Общий срок от поступления заявления до получения лицензии не должен превышать 60 дней. В зависимости от сложности и объема подлежащих экспертизе материалов срок может быть продлен еще до 30 дней (п. 6 ПП РФ № 333).
Процесс получения лицензий ФСТЭК России на деятельность по технической защите конфиденциальной информации и на разработку и производство средств защиты конфиденциальной информации иной.
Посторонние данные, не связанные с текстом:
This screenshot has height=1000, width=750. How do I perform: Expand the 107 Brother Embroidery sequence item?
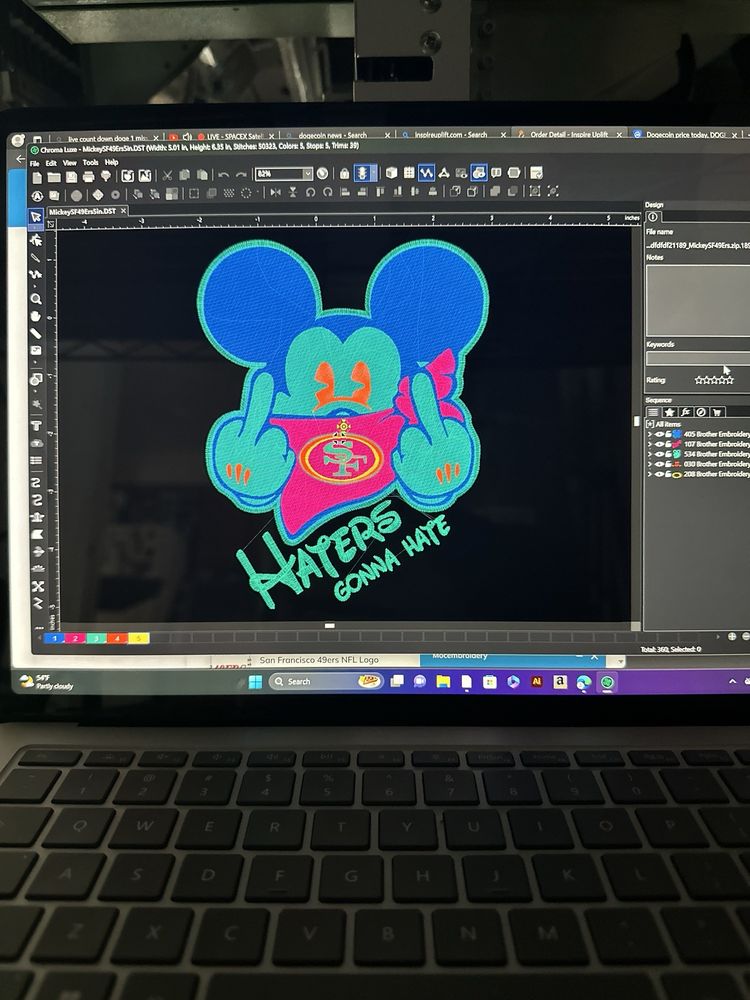[x=650, y=444]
Регламентирован он:
Федеральным Законом от 4.05.2011 № 99-ФЗ «О лицензировании отдельных видов деятельности»;
Постановлением Правительства РФ от 03.02.2012 № 79 «О лицензировании деятельности по технической защите конфиденциальной информации»;
Постановление Правительства РФ от 03.03.2012 № 171 «О лицензировании деятельности по разработке и производству средств защиты конфиденциальной информации»;
и вышедших на основе указанных постановлений Правительства РФ приказов ФСТЭК России от 12.07.2012 № 83 «Об утверждении Административного регламента Федеральной службы по техническому и экспортному контролю по предоставлению государственной услуги по лицензированию деятельности по технической защите конфиденциальной информации» и от 12.07.2012 № 84 «Об утверждении Административного регламента Федеральной службы по техническому и экспортному контролю по предоставлению государственной услуги по лицензированию деятельности по разработке и производству средств защиты конфиденциальной информации».
В данном случае принятие решения о предоставлении лицензий (отказе в предоставлении лицензий) принимается без проведения специальных экспертиз, а по результатам документального рассмотрения полноты и качества представленных соискателем документов (приложений к заявлению – весь исчерпывающий перечень приложений – в вышеуказанных Административных регламентах ФСТЭК России).